* **PROBLEM DETAILS**
Pull out everything in the listing below from the line containing "The width and" down to the line containing "coord(383,70)", both of those lines included, and reproduce it word for word without the pictures.

* **AVAILABLE DATA**
=-=-=-=-=
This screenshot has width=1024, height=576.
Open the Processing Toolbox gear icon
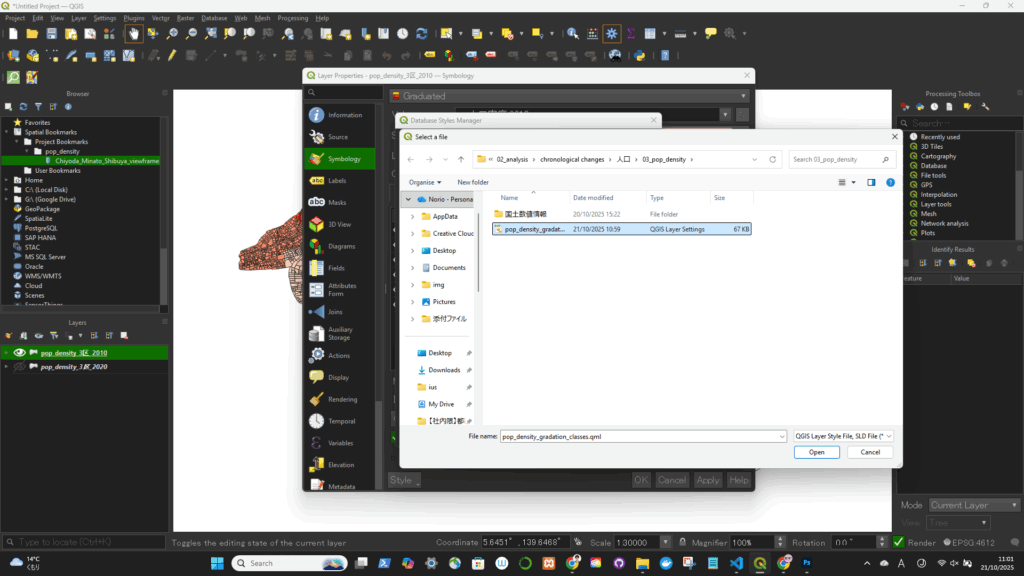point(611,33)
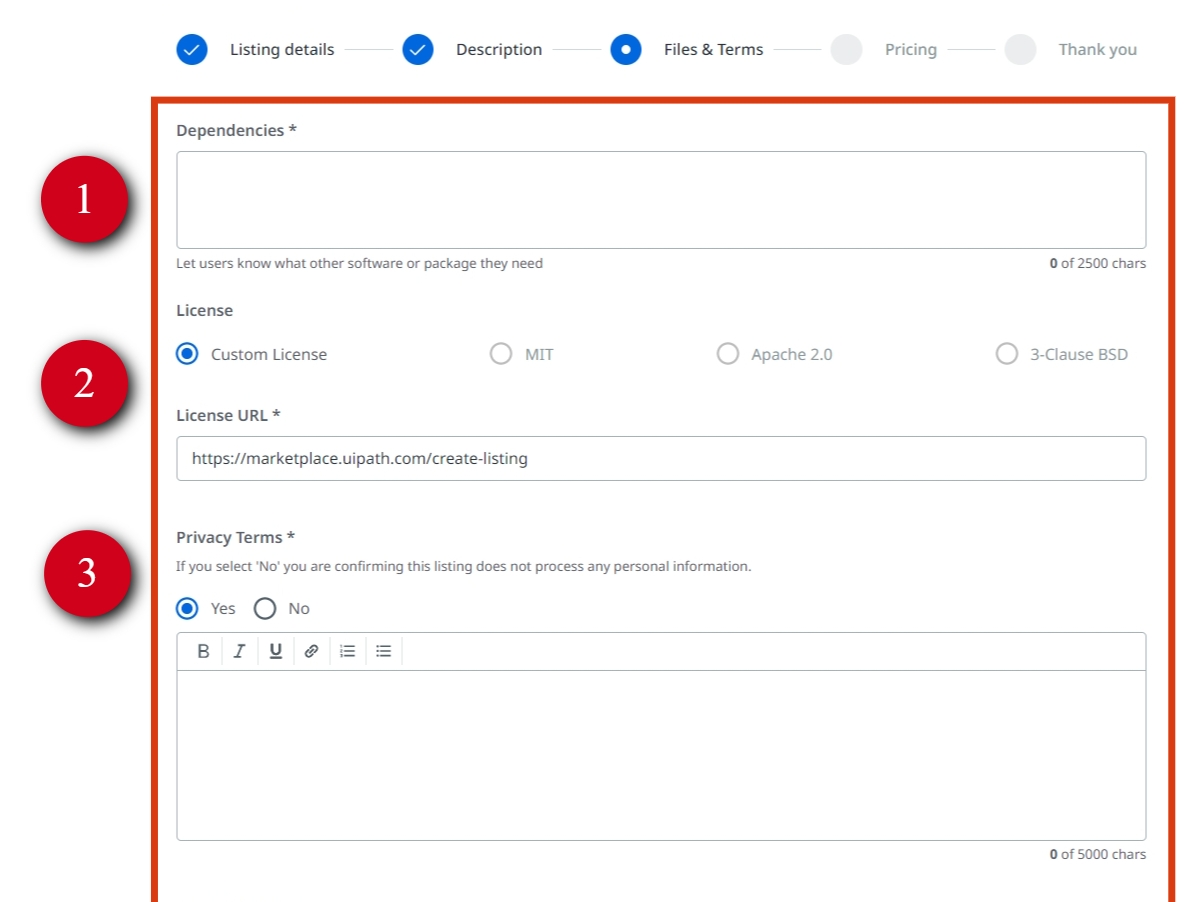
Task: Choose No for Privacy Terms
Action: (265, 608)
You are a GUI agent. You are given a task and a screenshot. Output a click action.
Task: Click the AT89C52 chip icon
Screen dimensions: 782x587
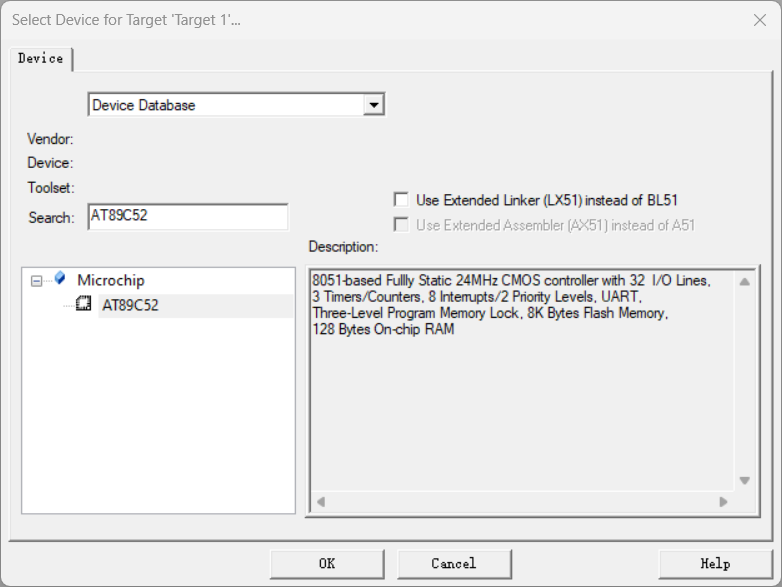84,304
=-=-=-=-=
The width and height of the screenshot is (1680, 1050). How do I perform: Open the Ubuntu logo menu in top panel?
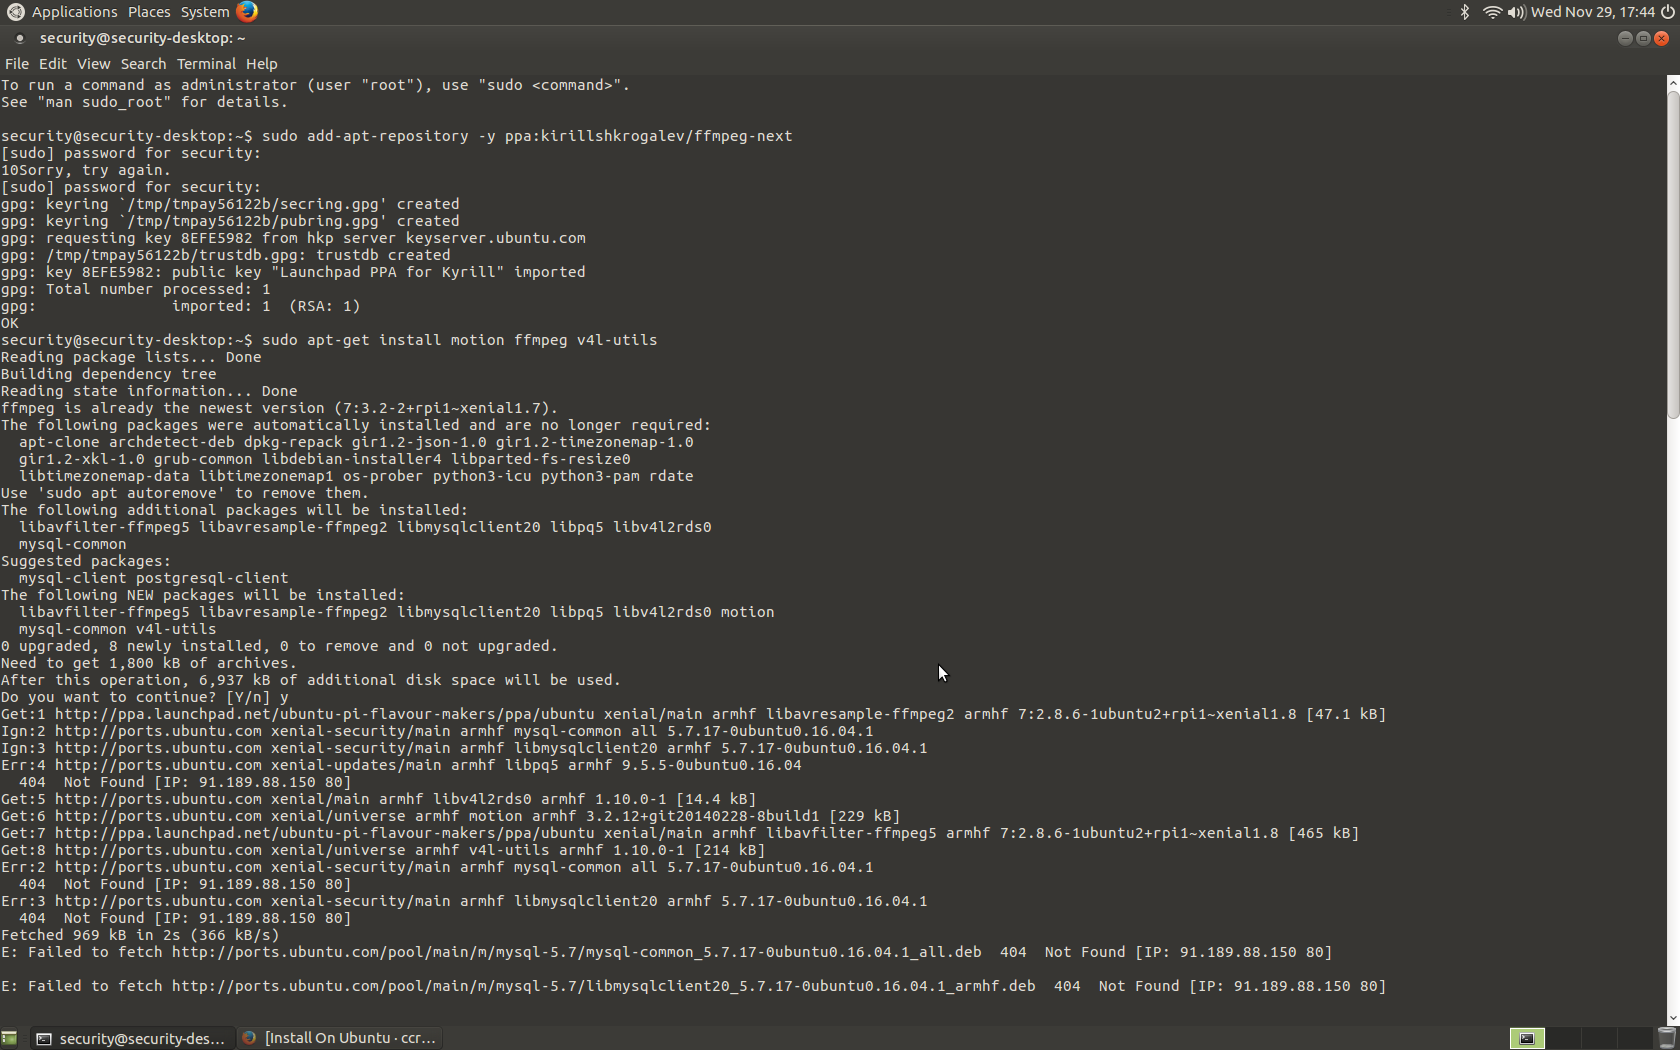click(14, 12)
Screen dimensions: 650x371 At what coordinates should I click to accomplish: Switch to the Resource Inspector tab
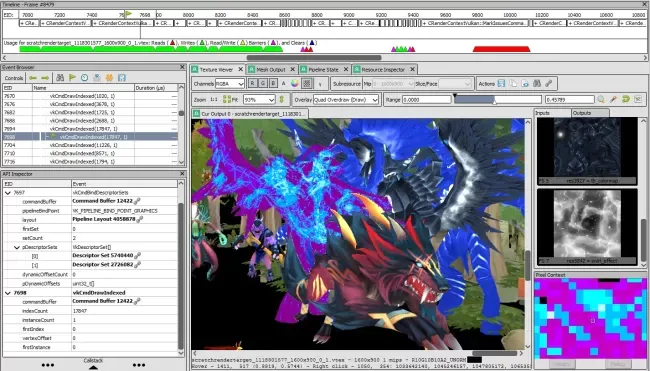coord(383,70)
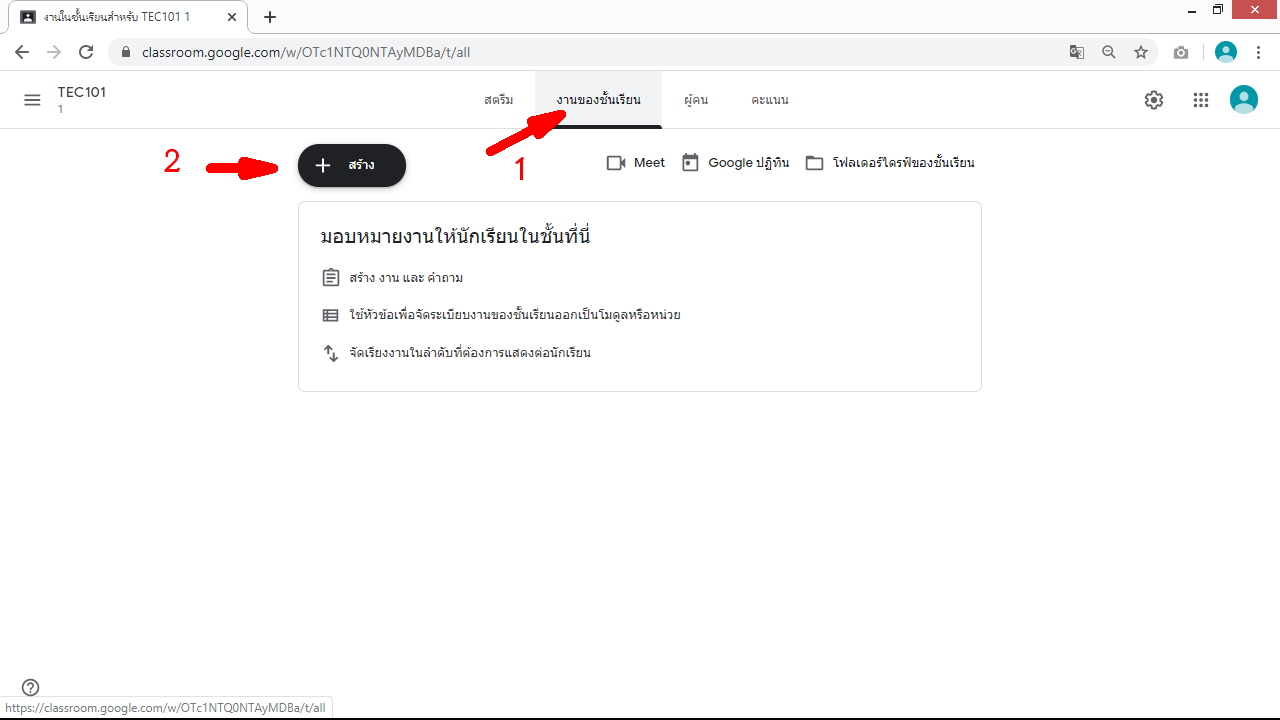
=-=-=-=-=
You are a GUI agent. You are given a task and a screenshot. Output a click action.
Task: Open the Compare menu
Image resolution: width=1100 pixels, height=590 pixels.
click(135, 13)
=-=-=-=-=
* **CORRECT ANSWER**
The width and height of the screenshot is (1680, 1050). How do I perform: Open the Ubuntu logo menu in top panel?
click(14, 12)
Screen dimensions: 650x371 At what coordinates should I click to accomplish: Switch to the Resource Inspector tab
coord(383,70)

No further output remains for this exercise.